National Wildlife Refuge System

Andrew French: Federal Land Manager of the Year

Andrew French
Andrew French, project leader at Silvio O. Conte National Fish and Wildlife Refuge, is the 2012 Federal Land Manager of the Year.
Credit: USFWS

Andrew French: Federal Land Manager of the Year

The 2012 Take Pride in America Federal Land Manager of the Year is Andrew French, project leader at Silvio O. Conte National Fish and Wildlife Refuge (CT, MA, NH, VT).  French is being honored his leadership, determination and creativity.

The refuge lies within the Connecticut River watershed, which is home to thousands of species of flora and fauna. The watershed encompasses includes communities in which approximately 2.16 million people reside.  Through his close collaborations with U.S. Fish and Wildlife Service staff and partners, French has added about a thousand acres per year to the refuge. He uses protected refuge land to connect other public and private conservations, form partnerships and recruit volunteers on a large landscape basis. 

Moose roam in the Nulhegan Basin unit of Silvio O. Conte Refuge, VT
Credit: David Govatski

Volunteers and Friends are a vital part of the refuge and the value of their participation includes conservation, education, recreation, programming, outreach, research, monitoring, and maintenance activities.  This at times can be a daunting task on a refuge that includes 25 separate units spread over approximately 400 miles. 

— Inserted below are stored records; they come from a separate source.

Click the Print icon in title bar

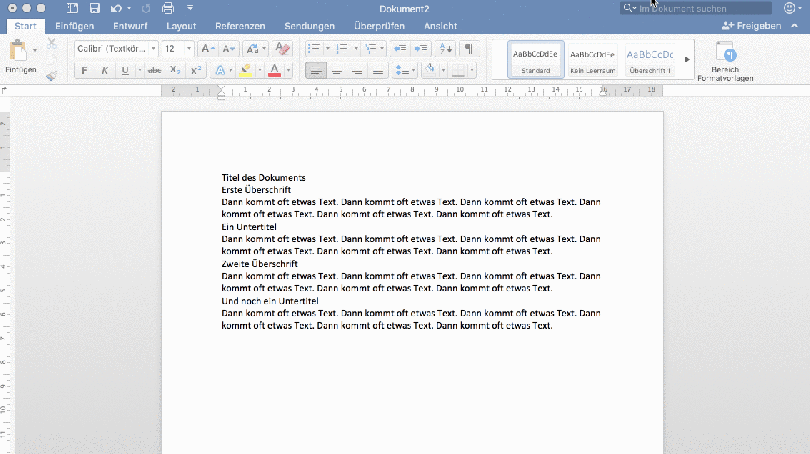[168, 8]

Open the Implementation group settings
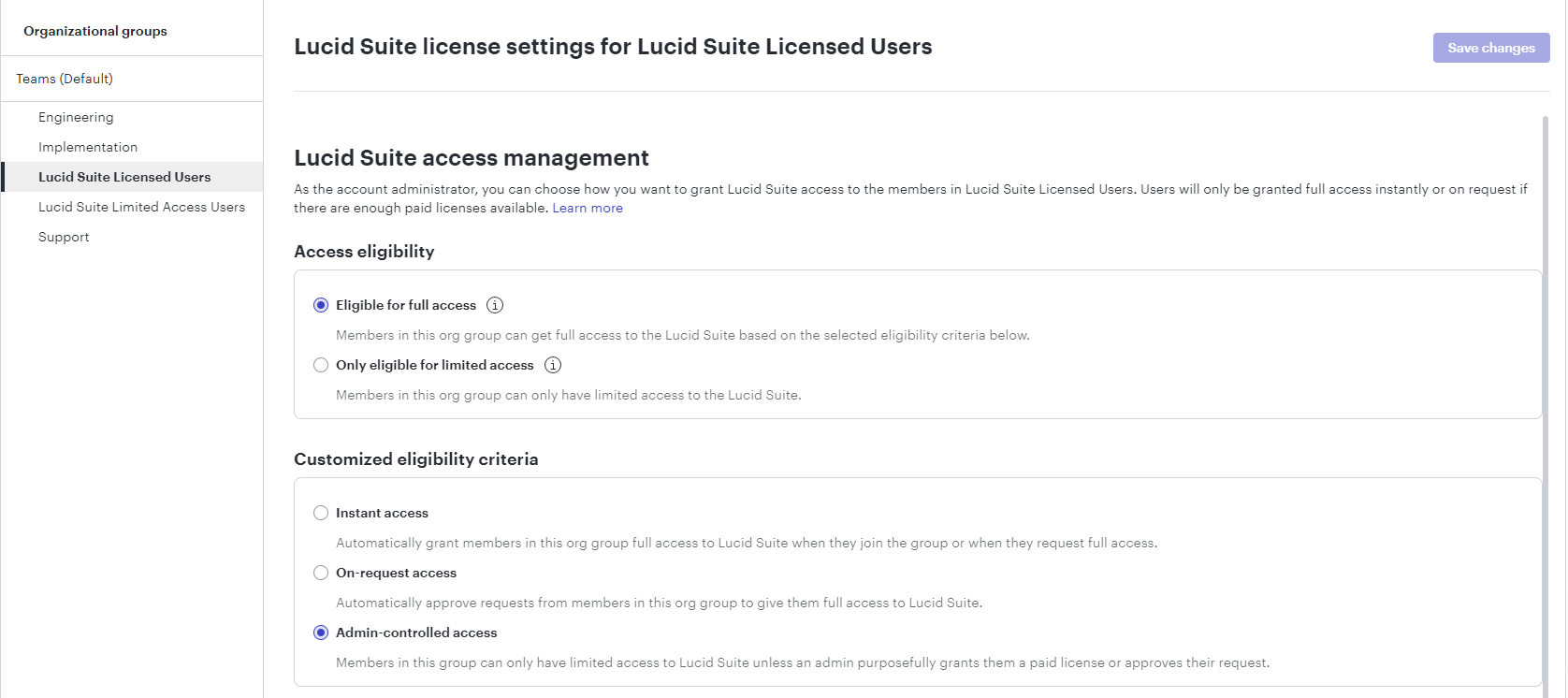[88, 147]
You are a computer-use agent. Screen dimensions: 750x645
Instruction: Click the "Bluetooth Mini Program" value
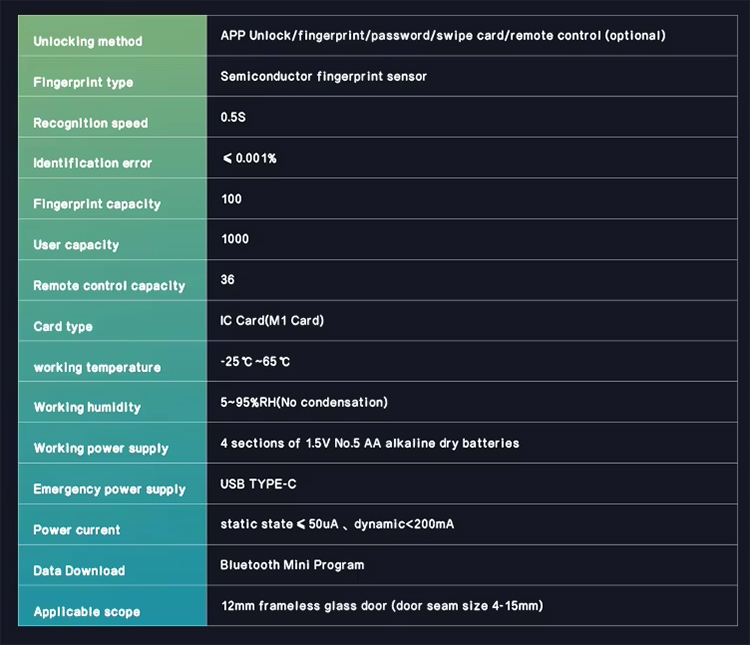(292, 565)
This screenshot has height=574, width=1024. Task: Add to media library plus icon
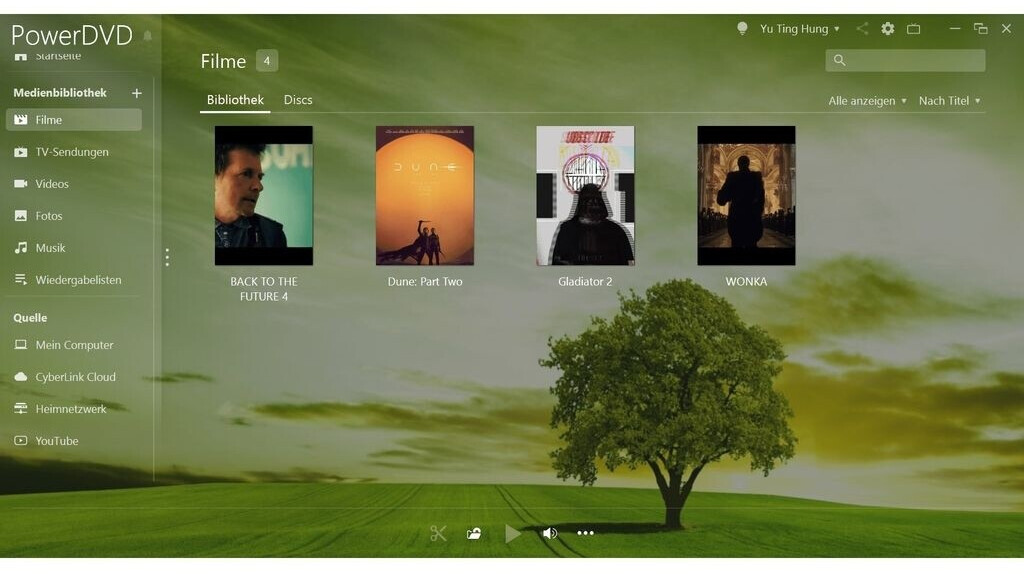(137, 93)
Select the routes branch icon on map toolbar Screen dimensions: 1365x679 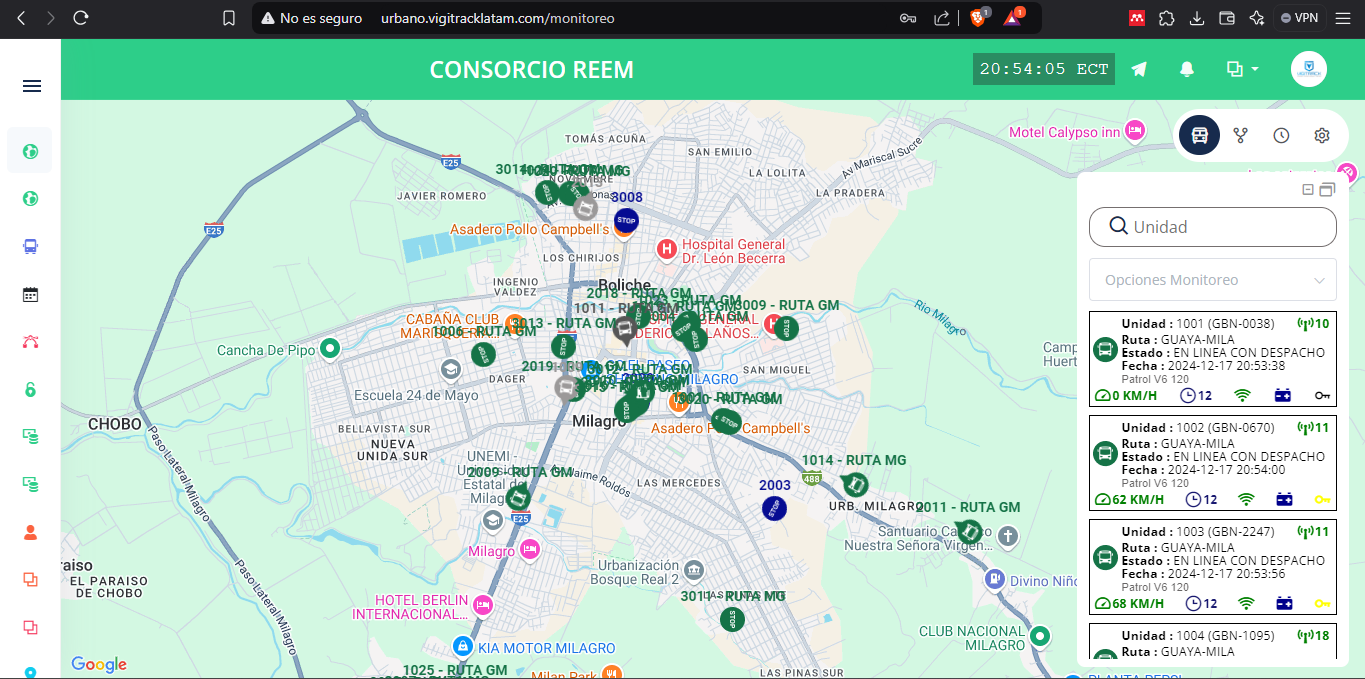(1241, 135)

Connecticut River First National Blueway
French worked with the Friends of Silvio O. Conte to develop the Connecticut River Watershed Blueway-Actions and Stewardship proposal which attracted national attention.  On May 24, 2012, the Secretary of Interior Ken Salazar signed Secretarial Order 3321 creating the National Blueway System and later that day designated the Connecticut River and the watershed as the first National Blueway in the nation; it is being used as a model for the development of the National Blueway System.

Inland Marsh
The Watershed on Wheels (WoW) Express travels throughout the Connecticut River watershed.
Credit: USFWS
Charged with landscape-wide mandates and the need to be relevant to an ever-changing human demographic, the refuge developed and deployed the Watershed on Wheels (WoW) Express.  French needed an innovative way to connect with the people throughout the watershed. As a result, he spearheaded the effort to design and create a mobile immersion experience which allows the refuge to take the “show on the road” to rural and urban destinations throughout the Connecticut River watershed.  The WoW Express goes to schools, fairs, summer camps, and special events in the Connecticut River Valley promoting outreach, education and relevancy to the American public.  In 2011, approximately 25,000 students and visitors were introduced to the Service, the National Wildlife Refuge System, the refuge and the Connecticut Watershed. Video

In an effort to respond to the threat of invasive species, French helped create Cooperative Invasive Species Management Areas in the Connecticut River watershed.  By connecting partners and volunteers who are trained and motivated to look at the invasive species issue from a landscape perspective with those working on-the-ground at the local level, the refuge is able to discover new invaders before they become established.